* Entries shown
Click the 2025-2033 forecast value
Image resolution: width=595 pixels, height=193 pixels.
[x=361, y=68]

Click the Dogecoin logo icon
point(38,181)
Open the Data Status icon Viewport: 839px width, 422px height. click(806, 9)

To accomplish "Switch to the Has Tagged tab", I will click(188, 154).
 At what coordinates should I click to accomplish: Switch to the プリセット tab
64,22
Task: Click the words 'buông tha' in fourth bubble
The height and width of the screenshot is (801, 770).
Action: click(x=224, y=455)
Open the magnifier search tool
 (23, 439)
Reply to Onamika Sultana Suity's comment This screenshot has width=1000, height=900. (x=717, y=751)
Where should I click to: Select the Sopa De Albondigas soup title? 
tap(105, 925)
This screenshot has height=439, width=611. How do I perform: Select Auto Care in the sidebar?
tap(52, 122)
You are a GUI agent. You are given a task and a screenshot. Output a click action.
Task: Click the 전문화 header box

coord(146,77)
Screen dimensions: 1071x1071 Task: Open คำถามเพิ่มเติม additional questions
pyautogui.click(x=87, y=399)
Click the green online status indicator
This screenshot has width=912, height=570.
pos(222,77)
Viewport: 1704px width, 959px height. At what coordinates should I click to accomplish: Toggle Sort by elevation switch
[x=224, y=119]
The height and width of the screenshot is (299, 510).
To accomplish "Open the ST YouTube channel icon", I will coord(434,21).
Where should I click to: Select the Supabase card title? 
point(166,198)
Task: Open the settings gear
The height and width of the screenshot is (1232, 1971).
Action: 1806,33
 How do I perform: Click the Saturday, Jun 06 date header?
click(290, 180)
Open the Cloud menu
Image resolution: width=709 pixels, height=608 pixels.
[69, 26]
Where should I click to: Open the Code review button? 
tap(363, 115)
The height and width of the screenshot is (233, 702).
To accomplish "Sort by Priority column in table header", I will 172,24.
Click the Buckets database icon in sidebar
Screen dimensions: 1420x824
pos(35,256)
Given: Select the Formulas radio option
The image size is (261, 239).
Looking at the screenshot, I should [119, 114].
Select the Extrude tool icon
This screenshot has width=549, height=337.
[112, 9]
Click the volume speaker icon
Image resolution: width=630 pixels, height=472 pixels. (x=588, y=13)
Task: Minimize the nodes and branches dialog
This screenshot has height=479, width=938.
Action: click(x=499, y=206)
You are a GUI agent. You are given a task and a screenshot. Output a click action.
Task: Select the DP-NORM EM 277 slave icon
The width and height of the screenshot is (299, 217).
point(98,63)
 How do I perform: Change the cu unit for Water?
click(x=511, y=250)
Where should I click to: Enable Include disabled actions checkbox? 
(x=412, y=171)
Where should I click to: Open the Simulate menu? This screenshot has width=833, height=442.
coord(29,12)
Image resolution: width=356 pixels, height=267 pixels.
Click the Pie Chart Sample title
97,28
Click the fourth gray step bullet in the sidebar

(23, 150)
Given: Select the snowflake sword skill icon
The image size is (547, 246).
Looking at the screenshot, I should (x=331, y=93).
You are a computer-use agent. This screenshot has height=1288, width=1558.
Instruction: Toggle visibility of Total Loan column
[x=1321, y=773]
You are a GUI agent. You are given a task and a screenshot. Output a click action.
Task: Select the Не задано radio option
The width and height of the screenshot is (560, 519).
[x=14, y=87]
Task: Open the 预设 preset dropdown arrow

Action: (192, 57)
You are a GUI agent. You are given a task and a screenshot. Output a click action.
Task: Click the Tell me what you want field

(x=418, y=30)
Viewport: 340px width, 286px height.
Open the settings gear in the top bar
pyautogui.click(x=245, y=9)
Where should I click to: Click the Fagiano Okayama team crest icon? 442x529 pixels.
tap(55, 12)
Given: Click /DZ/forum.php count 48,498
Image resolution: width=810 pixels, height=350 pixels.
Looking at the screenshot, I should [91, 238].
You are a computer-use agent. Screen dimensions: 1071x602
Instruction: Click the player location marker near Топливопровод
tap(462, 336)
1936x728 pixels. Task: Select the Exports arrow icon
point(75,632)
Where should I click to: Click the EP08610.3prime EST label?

* Task prompt
Recast the material above as a Markdown table with two columns, Row and Line. Give each non-blank line its own numbered row and leave out the blank lines.

* Correct result
| Row | Line |
|---|---|
| 1 | Click the 2025-2033 forecast value |
| 2 | Image resolution: width=595 pixels, height=193 pixels. |
| 3 | [x=361, y=68] |
| 4 | Click the Dogecoin logo icon |
| 5 | point(38,181) |
| 6 | Open the Data Status icon Viewport: 839px width, 422px height. click(806, 9) |
| 7 | To accomplish "Switch to the Has Tagged tab", I will click(188, 154). |
| 8 |  At what coordinates should I click to accomplish: Switch to the プリセット tab |
| 9 | 64,22 |
| 10 | Task: Click the words 'buông tha' in fourth bubble |
| 11 | The height and width of the screenshot is (801, 770). |
| 12 | Action: click(x=224, y=455) |
| 13 | Open the magnifier search tool |
| 14 |  (23, 439) |
| 15 | Reply to Onamika Sultana Suity's comment This screenshot has width=1000, height=900. (x=717, y=751) |
| 16 | Where should I click to: Select the Sopa De Albondigas soup title?  |
| 17 | tap(105, 925) |
| 18 | This screenshot has height=439, width=611. How do I perform: Select Auto Care in the sidebar? |
| 19 | tap(52, 122) |
| 20 | You are a GUI agent. You are given a task and a screenshot. Output a click action. |
| 21 | Task: Click the 전문화 header box |
| 22 | coord(146,77) |
| 23 | Screen dimensions: 1071x1071 Task: Open คำถามเพิ่มเติม additional questions |
| 24 | pyautogui.click(x=87, y=399) |
| 25 | Click the green online status indicator |
| 26 | This screenshot has width=912, height=570. |
| 27 | pos(222,77) |
| 28 | Viewport: 1704px width, 959px height. At what coordinates should I click to accomplish: Toggle Sort by elevation switch |
| 29 | [x=224, y=119] |
| 30 | The height and width of the screenshot is (299, 510). |
| 31 | To accomplish "Open the ST YouTube channel icon", I will coord(434,21). |
| 32 | Where should I click to: Select the Supabase card title?  |
| 33 | point(166,198) |
| 34 | Task: Open the settings gear |
| 35 | The height and width of the screenshot is (1232, 1971). |
| 36 | Action: 1806,33 |
| 37 |  How do I perform: Click the Saturday, Jun 06 date header? |
| 38 | click(290, 180) |
| 39 | Open the Cloud menu |
| 40 | Image resolution: width=709 pixels, height=608 pixels. |
| 41 | [69, 26] |
| 42 | Where should I click to: Open the Code review button?  |
| 43 | tap(363, 115) |
| 44 | The height and width of the screenshot is (233, 702). |
| 45 | To accomplish "Sort by Priority column in table header", I will 172,24. |
| 46 | Click the Buckets database icon in sidebar |
| 47 | Screen dimensions: 1420x824 |
| 48 | pos(35,256) |
| 49 | Given: Select the Formulas radio option |
| 50 | The image size is (261, 239). |
| 51 | Looking at the screenshot, I should [119, 114]. |
| 52 | Select the Extrude tool icon |
| 53 | This screenshot has width=549, height=337. |
| 54 | [112, 9] |
| 55 | Click the volume speaker icon |
| 56 | Image resolution: width=630 pixels, height=472 pixels. (x=588, y=13) |
| 57 | Task: Minimize the nodes and branches dialog |
| 58 | This screenshot has height=479, width=938. |
| 59 | Action: click(x=499, y=206) |
| 60 | You are a GUI agent. You are given a task and a screenshot. Output a click action. |
| 61 | Task: Select the DP-NORM EM 277 slave icon |
| 62 | The width and height of the screenshot is (299, 217). |
| 63 | point(98,63) |
| 64 |  How do I perform: Change the cu unit for Water? |
| 65 | click(x=511, y=250) |
| 66 | Where should I click to: Enable Include disabled actions checkbox?  |
| 67 | (x=412, y=171) |
| 68 | Where should I click to: Open the Simulate menu? This screenshot has width=833, height=442. |
| 69 | coord(29,12) |
| 70 | Image resolution: width=356 pixels, height=267 pixels. |
| 71 | Click the Pie Chart Sample title |
| 72 | 97,28 |
| 73 | Click the fourth gray step bullet in the sidebar |
| 74 | (23, 150) |
| 75 | Given: Select the snowflake sword skill icon |
| 76 | The image size is (547, 246). |
| 77 | Looking at the screenshot, I should (x=331, y=93). |
| 78 | You are a computer-use agent. This screenshot has height=1288, width=1558. |
| 79 | Instruction: Toggle visibility of Total Loan column |
| 80 | [x=1321, y=773] |
| 81 | You are a GUI agent. You are given a task and a screenshot. Output a click action. |
| 82 | Task: Select the Не задано radio option |
| 83 | The width and height of the screenshot is (560, 519). |
| 84 | [x=14, y=87] |
| 85 | Task: Open the 预设 preset dropdown arrow |
| 86 | Action: (192, 57) |
| 87 | You are a GUI agent. You are given a task and a screenshot. Output a click action. |
| 88 | Task: Click the Tell me what you want field |
| 89 | (x=418, y=30) |
| 90 | Viewport: 340px width, 286px height. |
| 91 | Open the settings gear in the top bar |
| 92 | pyautogui.click(x=245, y=9) |
| 93 | Where should I click to: Click the Fagiano Okayama team crest icon? 442x529 pixels. |
| 94 | tap(55, 12) |
| 95 | Given: Click /DZ/forum.php count 48,498 |
| 96 | Image resolution: width=810 pixels, height=350 pixels. |
| 97 | Looking at the screenshot, I should [91, 238]. |
| 98 | You are a computer-use agent. Screen dimensions: 1071x602 |
| 99 | Instruction: Click the player location marker near Топливопровод |
| 100 | tap(462, 336) |
| 101 | 1936x728 pixels. Task: Select the Exports arrow icon |
| 102 | point(75,632) |
| 103 | Where should I click to: Click the EP08610.3prime EST label? |